── SOURCE PASSAGE

The full details of the SSL option values can be found in the LuaSec documentation.

Using LuWS with SockProxy

To use SockProxy's asynchronous receive capabilities with LuWS, you need to modify your program/plugin as follows:

  1. Provide an override connect function (in options for wsopen()) that attempts to open the connection to SockProxy first;
  2. Provide an action declaration in your plugin's service for SockProxy to use to notify you that pending receive data is waiting;
  3. Provide an implementation of that action that calls wsreceive().

That's it. Although there are more details, that's really all that's needed to get asynchronous receive with LuWS (and that's pretty much the same as it is for all SockProxy-integrated apps).

For step one, here's a replacement connect function:

-- Attempt proxy connection first, fallback to regular
local usingProxy = false -- declare global so other parts of our plugin know if proxy in use or not
function connect_sockproxy( ip, port )
    local sock = socket.tcp()
    if not sock then
        return nil, "Can't get socket for connection"
    end
    -- Try SockProxy plugin first
    sock:settimeout( 5 )
    local st,se = sock:connect( "127.0.0.1", 2504 )
    if st then
        local ans,ae = sock:receive("*l")
        if ans and ans:match("^OK TOGGLEDBITS%-SOCKPROXY") then
            sock:send( string.format("CONN %s:%d NTFY=%d/%s/%s RTIM=0 PACE=0\n",
                ip, port, NOTIFY_DEVICE, NOTIFY_SERVICE, NOTIFY_ACTION ) )
            ans,ae = sock:receive("*l")
            if ans and ans:match("^OK CONN") then
                -- Successful proxy connection! Return socket to LuWS
                usingProxy = true
                return sock
            end
        end
        -- Proxy negotiation failed; fallback to plain connect.
        sock:shutdown("both")
    end
    -- No good. Close socket, make a new one.
    luup.log("SockProxy connection attempt failed, using plain socket")
    sock:settimeout( 15 )
    local r, e = sock:connect( ip, port )
    if r then
        usingProxy = false
        return sock
    end
    sock:close()
    return nil, string.format("Connection to %s:%s failed: %s", ip, port, tostring(e))
end

The only thing you need to modify in the above code is the NOTIFY_ fields. The NOTIFY_DEVICE should be replaced with the device number of your plugin device; the NOTIFY_SERVICE should be replaced with the service ID your receive notification action is declared in (usually your plugin's primary/own service); and NOTIFY_ACTION is the name of the action (I always just use HandleReceive).

Now, to use this override connection opener, all we need to do is pass it to wsopen() in the options argument:

luws = require("L_MyPluginName_LuWS")
...
local conn, err = luws.wsopen( url, message_handler, { connect=connect_sockproxy } )
...

Step two, declaring the action that SockProxy should use to notify your plugin when data is waiting, is simple. Add this block to the <actionList> section of your plugin's primary/own service (S_.xml) file:

    <action>
        <name>HandleReceive</name>
        <argumentList>
            <argument>
                <name>Pid</name>
                <direction>in</direction>
            </argument>
        </argumentList>
    </action>

Step three, add the implementation for this new action:

    <action>
        <serviceId>...your plugin's service Id...</serviceId>
        <name>HandleReceive</name>
        <job>
            return LoboPlugin.actionHandleReceive( lul_device, lul_settings )
        </job>
    </action>

The above form is what I use, but your preferred style may be different. When I write a plugin, I load the plugin's code as a module in my startup function (not using the <files> section of the I_.xml implementation file) and store it as a global variable (that's the LoboPlugin variable/table in the above example). In that module, I create a public (not local) function called actionHandleReceive, and all it needs to do is call wsreceive():

function actionHandleReceive( dev, params )

────

PROBLEMS TO WORK ON —
1. In the SockProxy guide above, condense the paragraph beginning "The only thing you need to modify" into a short bulleted list that keeps its main facts.
2. Return the SockProxy guide's wording from "sock:settimeout( 15 )" to "ip, port, tostring(e))", copied without any changes.

── MATERIAL PROVIDED

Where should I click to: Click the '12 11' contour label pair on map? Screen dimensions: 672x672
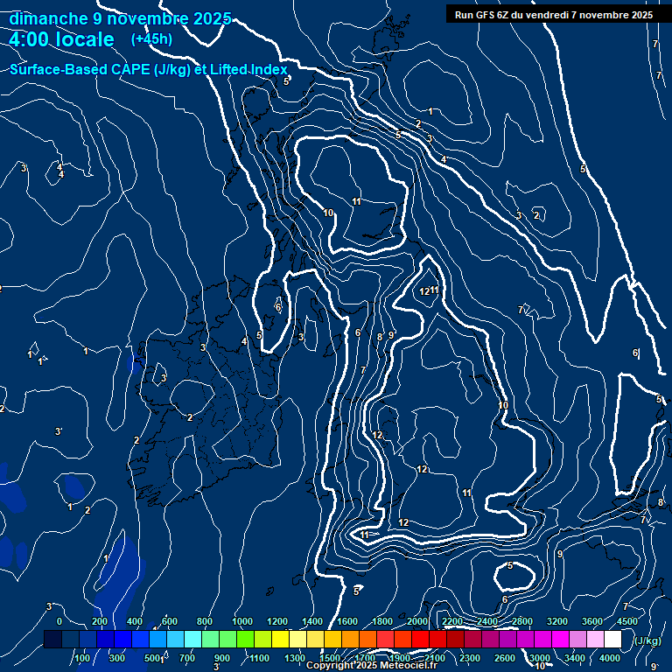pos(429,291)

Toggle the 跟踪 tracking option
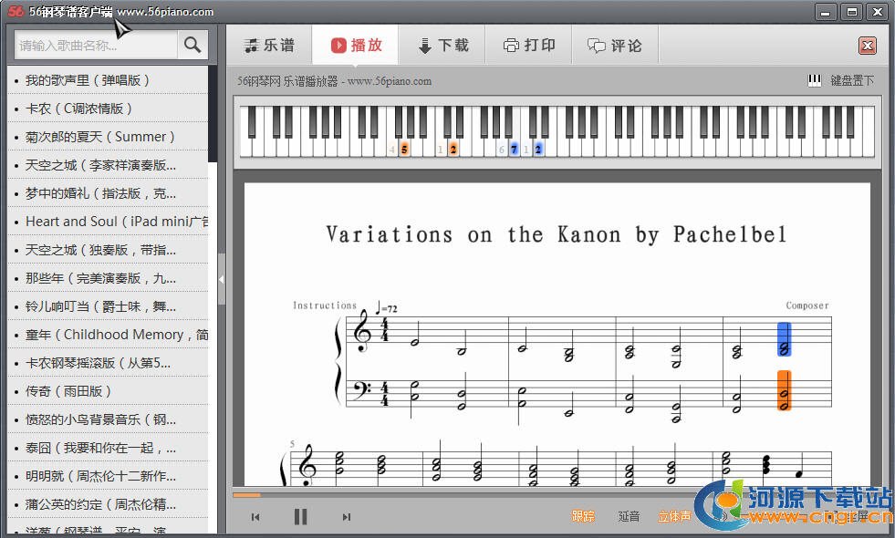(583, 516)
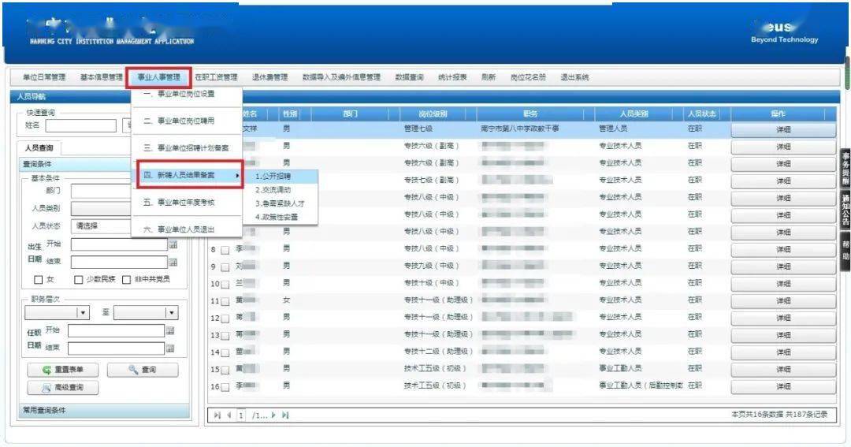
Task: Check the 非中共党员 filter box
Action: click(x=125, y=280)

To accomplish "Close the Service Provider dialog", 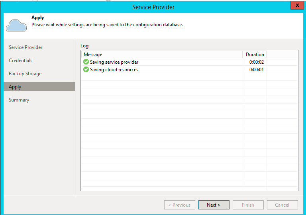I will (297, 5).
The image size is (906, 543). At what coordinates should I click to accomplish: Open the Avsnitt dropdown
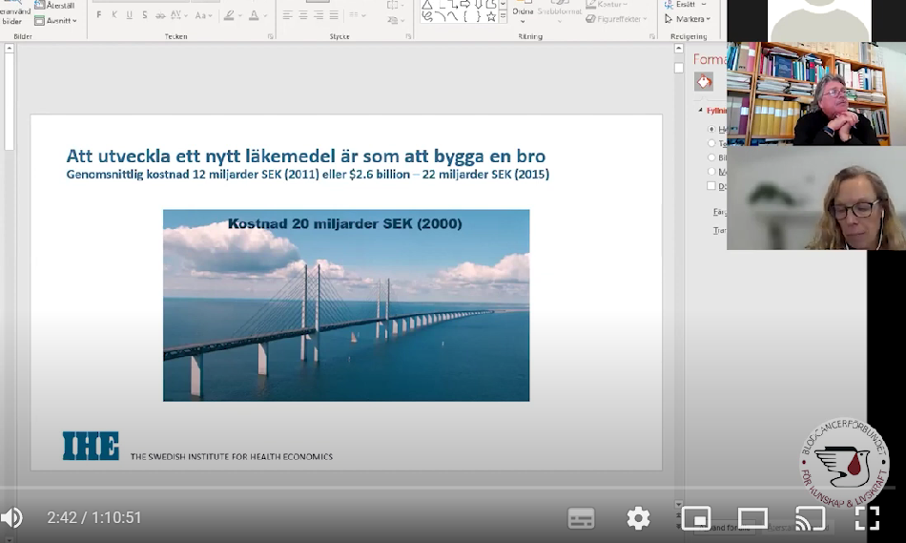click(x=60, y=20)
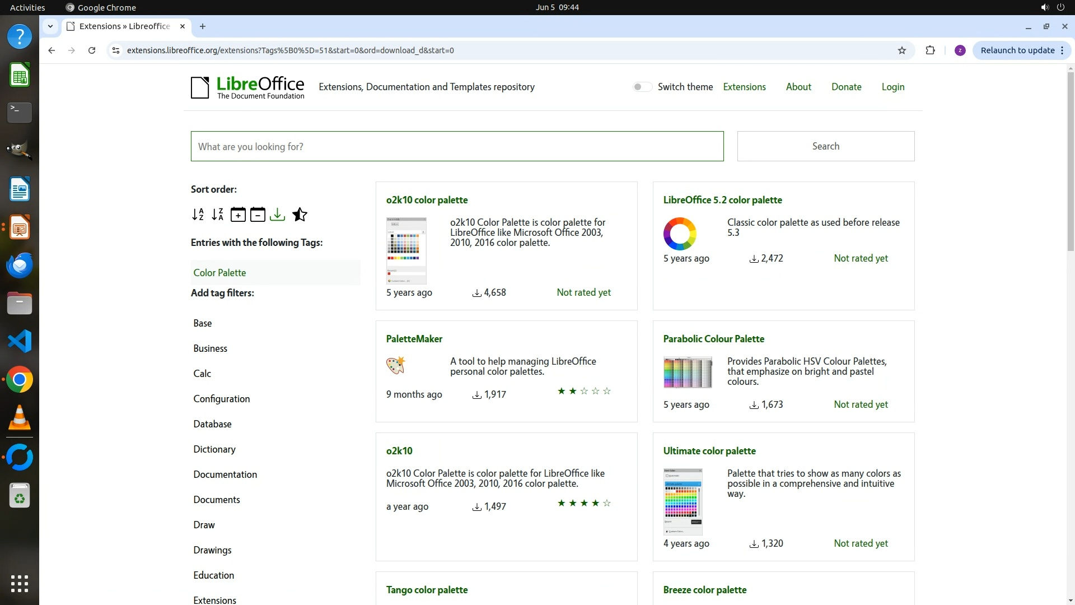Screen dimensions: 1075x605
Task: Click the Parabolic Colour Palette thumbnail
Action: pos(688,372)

────

EXPECTED RESPONSES —
1.
- Only the NOTIFY_ fields in the connect function need changing.
- NOTIFY_DEVICE: the device number of your plugin device.
- NOTIFY_SERVICE: the service ID in which your receive notification action is declared, usually your plugin's primary/own service.
- NOTIFY_ACTION: the name of that action, such as HandleReceive.

2.
sock:settimeout( 15 )
    local r, e = sock:connect( ip, port )
    if r then
        usingProxy = false
        return sock
    end
    sock:close()
    return nil, string.format("Connection to %s:%s failed: %s", ip, port, tostring(e))